**WHAT IS EXPECTED:**
Omitting the pictures, output all of the records precisely as written.

**DATA FOR ANALYSIS:**
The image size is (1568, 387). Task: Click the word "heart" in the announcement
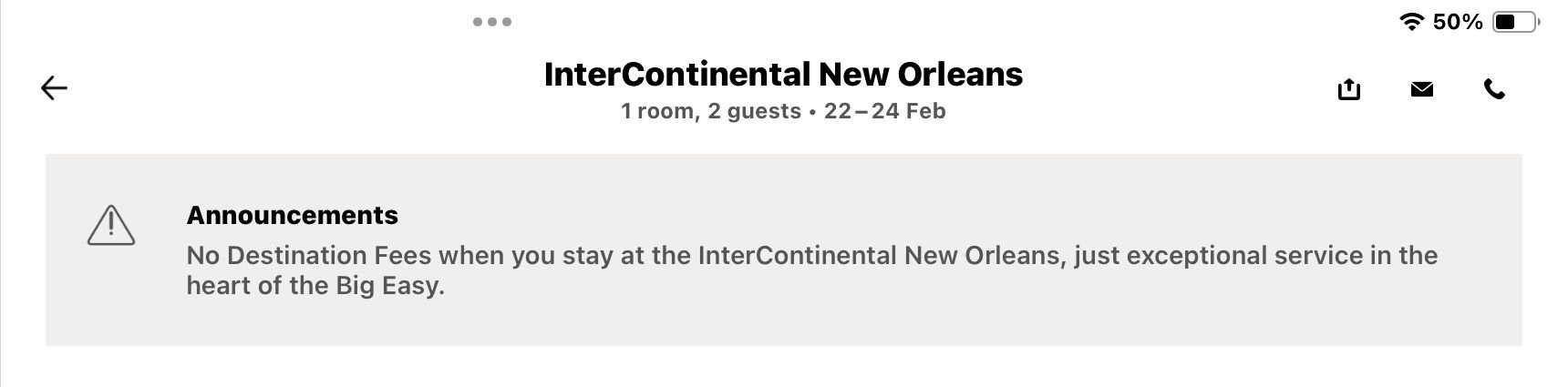219,286
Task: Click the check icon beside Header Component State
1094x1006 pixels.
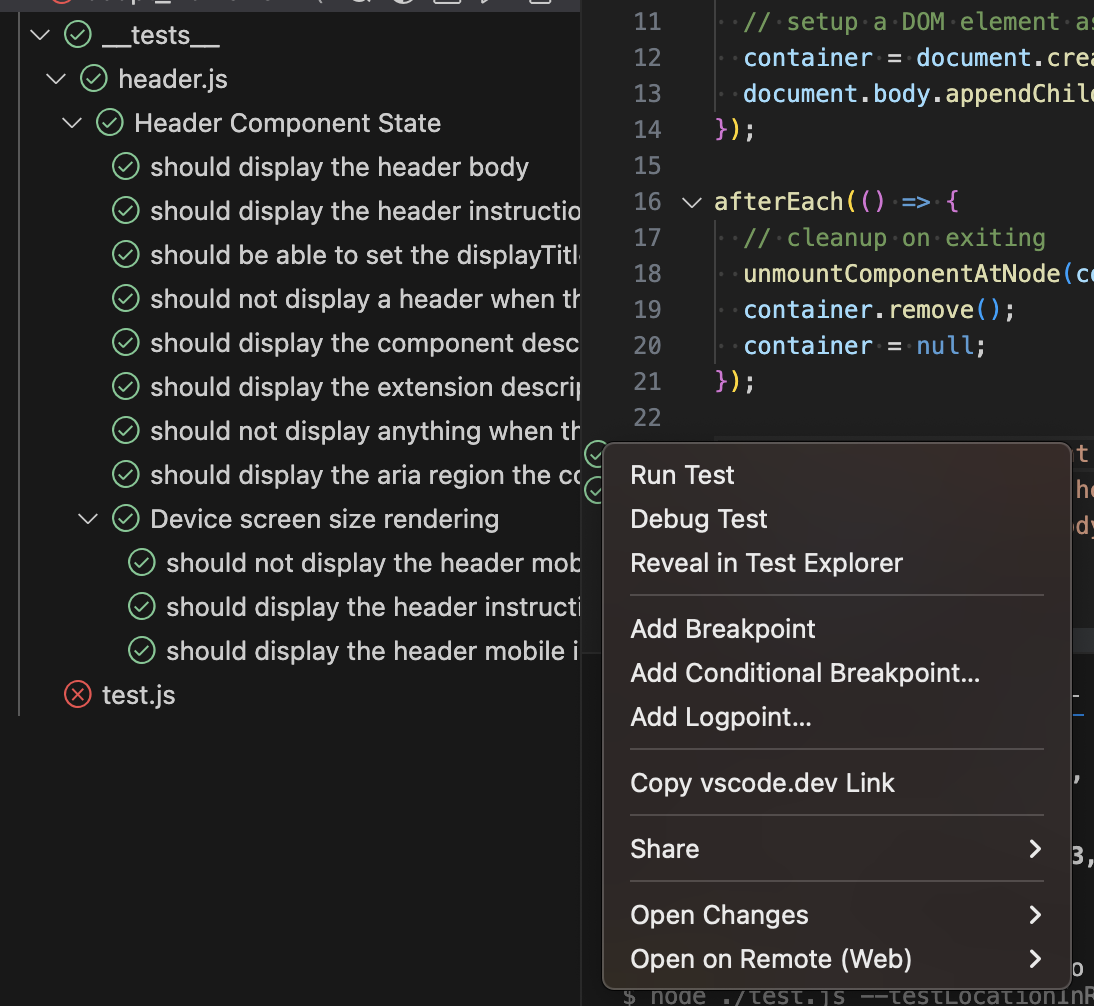Action: coord(109,123)
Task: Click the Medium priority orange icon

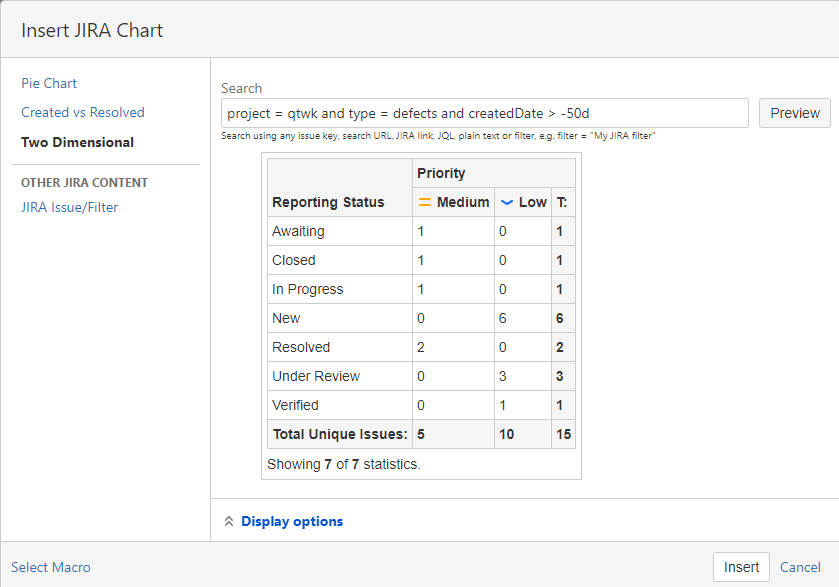Action: 424,202
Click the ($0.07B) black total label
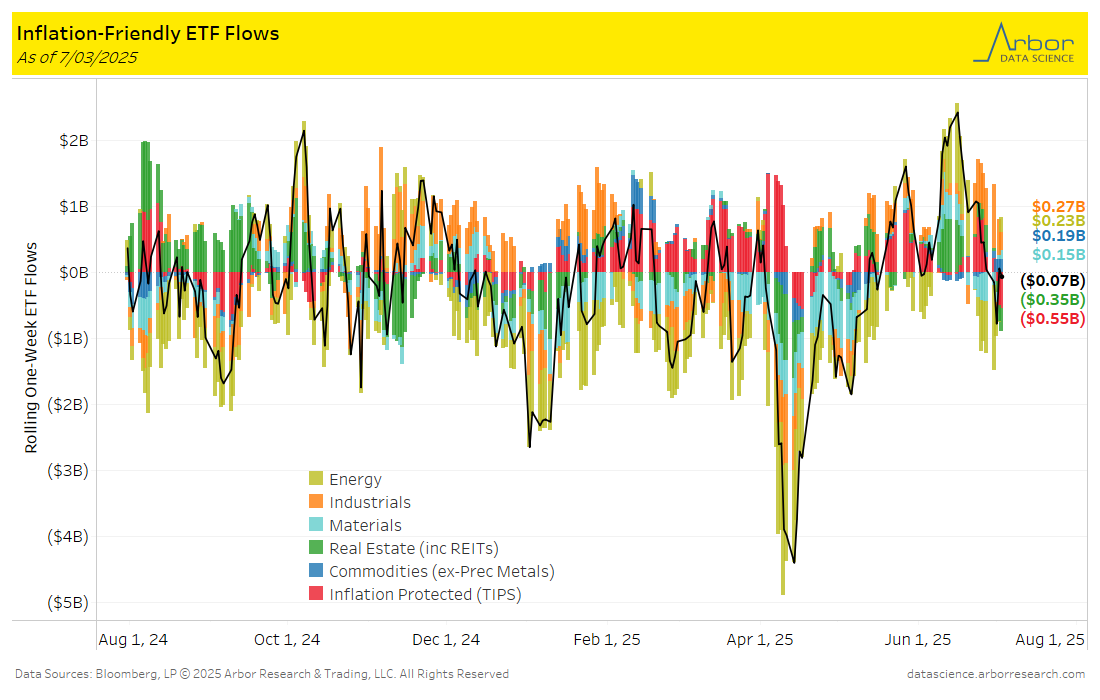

**RESPONSE AREA:**
The image size is (1568, 387). Task: Click the word "heart" in the announcement
219,286
Task: Click the check icon beside Header Component State
1094x1006 pixels.
Action: coord(109,123)
Task: Click the Medium priority orange icon

Action: 424,202
Click the ($0.07B) black total label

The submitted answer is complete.